# [Requirement]
Rescale the entries from the start through the line containing "(x=268, y=34)", repeating every line, requests included. Multiply each coordinate in the answers by 2.5 and round to whole numbers, halves up, without changing the numbers in the requests, and leave the pictures out.

── Provided information ──

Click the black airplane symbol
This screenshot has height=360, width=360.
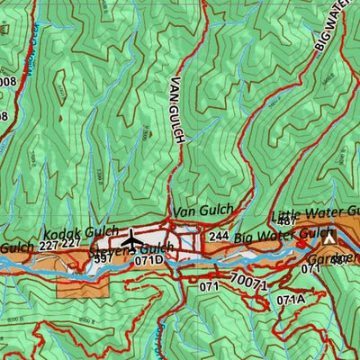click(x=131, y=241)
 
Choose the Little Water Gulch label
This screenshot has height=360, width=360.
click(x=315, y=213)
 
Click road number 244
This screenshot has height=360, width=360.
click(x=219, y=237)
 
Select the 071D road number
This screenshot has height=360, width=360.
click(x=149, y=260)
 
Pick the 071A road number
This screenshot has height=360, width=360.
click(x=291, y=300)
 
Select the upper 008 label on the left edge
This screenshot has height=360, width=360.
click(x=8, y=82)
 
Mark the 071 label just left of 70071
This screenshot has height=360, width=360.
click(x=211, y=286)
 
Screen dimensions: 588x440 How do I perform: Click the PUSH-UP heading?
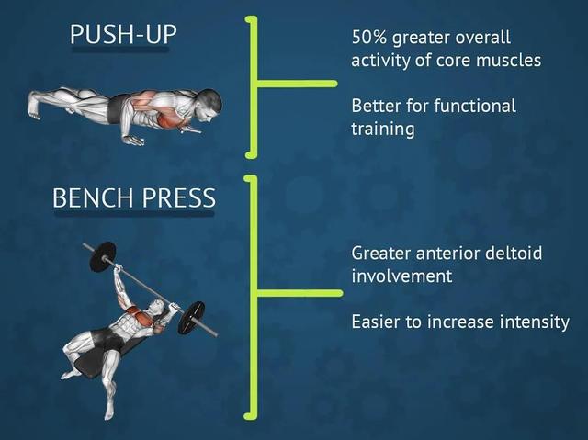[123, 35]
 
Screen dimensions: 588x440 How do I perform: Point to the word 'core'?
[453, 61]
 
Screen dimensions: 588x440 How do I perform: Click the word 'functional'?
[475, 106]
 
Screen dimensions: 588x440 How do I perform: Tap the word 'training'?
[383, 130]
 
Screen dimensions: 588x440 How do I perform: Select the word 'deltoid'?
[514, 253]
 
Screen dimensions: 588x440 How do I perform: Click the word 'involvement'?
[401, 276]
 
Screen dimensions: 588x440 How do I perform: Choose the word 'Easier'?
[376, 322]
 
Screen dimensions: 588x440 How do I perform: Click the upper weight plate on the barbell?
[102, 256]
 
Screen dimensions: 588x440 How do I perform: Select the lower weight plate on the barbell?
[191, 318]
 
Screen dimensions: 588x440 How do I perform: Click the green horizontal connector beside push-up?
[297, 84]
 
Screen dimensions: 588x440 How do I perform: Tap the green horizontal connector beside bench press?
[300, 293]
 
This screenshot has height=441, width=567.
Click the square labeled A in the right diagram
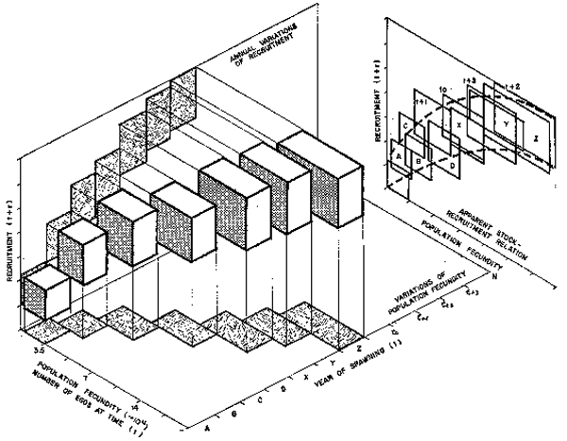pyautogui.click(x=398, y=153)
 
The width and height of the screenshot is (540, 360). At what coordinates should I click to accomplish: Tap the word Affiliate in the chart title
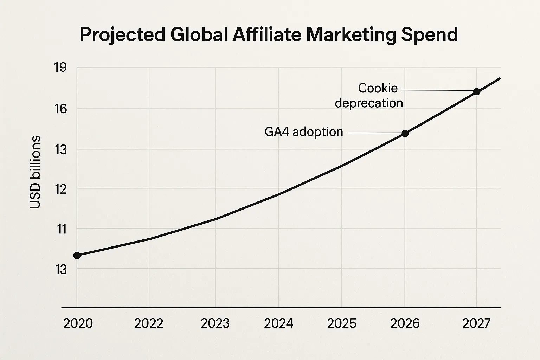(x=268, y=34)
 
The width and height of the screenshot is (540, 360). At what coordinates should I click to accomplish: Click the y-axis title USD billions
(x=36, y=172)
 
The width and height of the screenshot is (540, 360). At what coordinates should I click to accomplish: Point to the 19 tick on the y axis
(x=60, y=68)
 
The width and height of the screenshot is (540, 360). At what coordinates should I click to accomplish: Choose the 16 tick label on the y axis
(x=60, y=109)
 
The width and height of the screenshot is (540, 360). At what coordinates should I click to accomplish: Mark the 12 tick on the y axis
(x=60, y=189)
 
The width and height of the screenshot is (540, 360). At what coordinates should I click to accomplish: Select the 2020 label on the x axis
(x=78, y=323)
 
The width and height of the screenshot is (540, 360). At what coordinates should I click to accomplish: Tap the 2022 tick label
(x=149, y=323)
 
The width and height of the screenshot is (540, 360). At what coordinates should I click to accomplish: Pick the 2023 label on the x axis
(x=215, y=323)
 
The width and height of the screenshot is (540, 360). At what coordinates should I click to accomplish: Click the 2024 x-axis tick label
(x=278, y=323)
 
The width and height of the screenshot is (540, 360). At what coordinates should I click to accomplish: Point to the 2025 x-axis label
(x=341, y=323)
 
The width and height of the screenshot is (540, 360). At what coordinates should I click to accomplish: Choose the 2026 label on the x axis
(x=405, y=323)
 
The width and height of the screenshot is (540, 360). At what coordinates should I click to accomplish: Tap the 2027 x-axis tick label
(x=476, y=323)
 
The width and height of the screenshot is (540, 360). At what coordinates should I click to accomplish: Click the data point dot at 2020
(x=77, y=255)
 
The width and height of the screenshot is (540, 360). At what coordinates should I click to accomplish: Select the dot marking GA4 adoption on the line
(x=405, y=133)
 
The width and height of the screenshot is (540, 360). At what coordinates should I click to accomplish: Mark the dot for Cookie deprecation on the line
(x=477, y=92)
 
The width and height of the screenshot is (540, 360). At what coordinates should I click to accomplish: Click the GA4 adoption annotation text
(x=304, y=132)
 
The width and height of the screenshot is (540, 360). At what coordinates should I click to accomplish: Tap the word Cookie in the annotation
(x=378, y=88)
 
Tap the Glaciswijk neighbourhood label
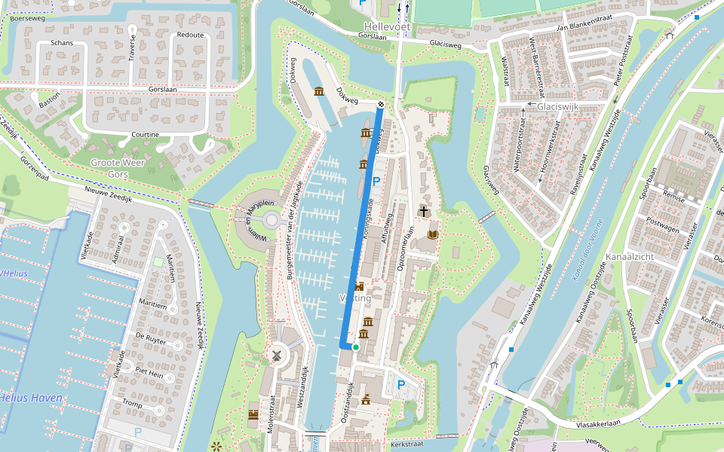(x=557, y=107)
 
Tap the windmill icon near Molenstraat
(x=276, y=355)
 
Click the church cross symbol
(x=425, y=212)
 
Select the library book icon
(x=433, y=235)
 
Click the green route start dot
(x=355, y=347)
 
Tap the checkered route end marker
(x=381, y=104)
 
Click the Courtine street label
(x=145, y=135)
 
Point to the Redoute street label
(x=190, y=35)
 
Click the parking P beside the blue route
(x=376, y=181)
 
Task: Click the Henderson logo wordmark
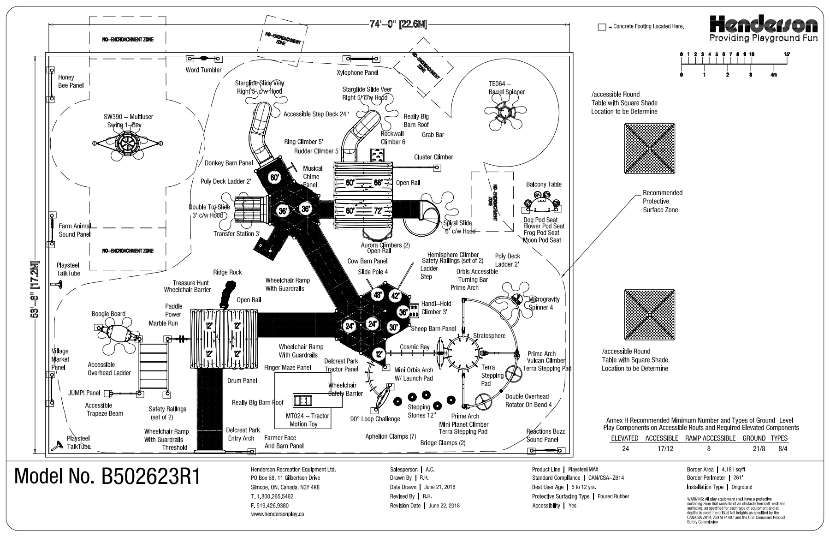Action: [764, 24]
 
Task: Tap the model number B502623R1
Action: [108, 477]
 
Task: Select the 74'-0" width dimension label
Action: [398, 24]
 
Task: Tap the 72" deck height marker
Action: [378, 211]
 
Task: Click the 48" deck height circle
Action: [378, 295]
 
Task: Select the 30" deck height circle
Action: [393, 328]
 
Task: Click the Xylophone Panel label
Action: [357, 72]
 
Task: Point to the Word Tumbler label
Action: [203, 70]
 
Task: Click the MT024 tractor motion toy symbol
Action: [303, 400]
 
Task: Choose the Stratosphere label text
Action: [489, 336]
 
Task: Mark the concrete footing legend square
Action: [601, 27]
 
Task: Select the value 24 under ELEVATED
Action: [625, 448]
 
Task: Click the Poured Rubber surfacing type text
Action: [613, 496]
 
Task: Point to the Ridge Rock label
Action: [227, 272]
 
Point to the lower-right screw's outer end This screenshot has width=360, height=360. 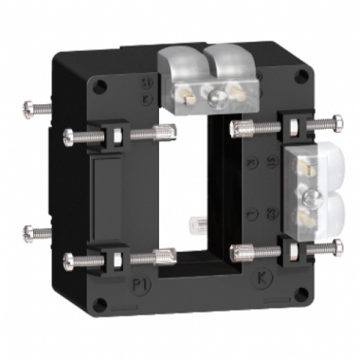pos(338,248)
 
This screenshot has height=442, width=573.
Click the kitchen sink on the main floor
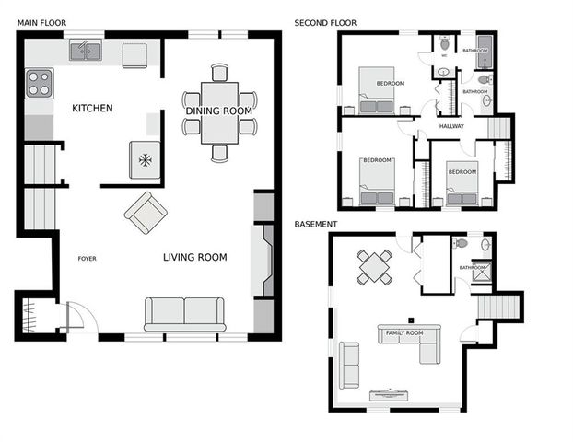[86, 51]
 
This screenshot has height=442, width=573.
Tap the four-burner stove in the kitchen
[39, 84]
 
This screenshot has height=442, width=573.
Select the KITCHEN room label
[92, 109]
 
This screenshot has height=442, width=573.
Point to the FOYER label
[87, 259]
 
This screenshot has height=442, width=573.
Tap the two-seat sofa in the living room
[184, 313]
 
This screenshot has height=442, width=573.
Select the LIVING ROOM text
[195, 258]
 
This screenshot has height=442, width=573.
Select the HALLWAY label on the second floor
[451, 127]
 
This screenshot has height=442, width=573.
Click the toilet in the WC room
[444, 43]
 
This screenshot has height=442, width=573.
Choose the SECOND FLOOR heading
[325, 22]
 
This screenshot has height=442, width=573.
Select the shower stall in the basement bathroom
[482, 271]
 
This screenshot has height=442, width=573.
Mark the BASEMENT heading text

───

# [Exercise solution]
Click the black airplane symbol
This screenshot has height=360, width=360.
click(x=328, y=603)
 
Choose the Little Water Gulch label
This screenshot has height=360, width=360.
click(x=788, y=533)
 
Click road number 244
This screenshot has height=360, width=360.
click(x=548, y=593)
 
Select the 071D road number
This screenshot has height=360, width=360.
click(x=373, y=650)
 
Pick the 071A road number
This screenshot has height=360, width=360.
click(x=728, y=750)
 
Select the upper 008 label on the left edge
This screenshot has height=360, width=360.
click(x=20, y=205)
 
Mark the 071 label just left of 70071
This screenshot has height=360, width=360.
click(x=528, y=715)
 
Screen dimensions: 588x440 How do I perform: Click the PUSH-UP heading?
[308, 88]
 
Screen dimensions: 588x440 How do I perform: Point to the word 'core'?
[1133, 153]
 
Screen dimensions: 588x440 How do I perform: Click the word 'functional'?
[1188, 265]
 
Screen dimensions: 588x440 How do I perform: Tap the word 'training'?
[958, 325]
 
Screen dimensions: 588x440 How do I perform: Select the word 'deltoid'?
[1285, 633]
 
Screen dimensions: 588x440 How do I perform: Click the word 'involvement'?
[1003, 690]
 
Screen dimensions: 588x440 How do I perform: Choose the word 'Easier'?
[940, 805]
 
Screen dimensions: 588x440 How do I perform: Click the upper weight plate on the barbell?
[255, 640]
 
Screen dimensions: 588x440 How do I perform: Select the lower weight plate on the barbell?
[478, 795]
 
Screen dimensions: 588x440 How do I perform: Click the green horizontal connector beside push-up?
[743, 210]
 
Screen dimensions: 588x440 How do I perform: Tap the green horizontal connector beside bench press?
[750, 733]
 
This screenshot has height=441, width=567.
Click the square labeled A in the right diagram
pyautogui.click(x=995, y=383)
 
The width and height of the screenshot is (540, 360). At what coordinates should I click to accomplish: Tap the word Affiliate in the chart title
(x=670, y=85)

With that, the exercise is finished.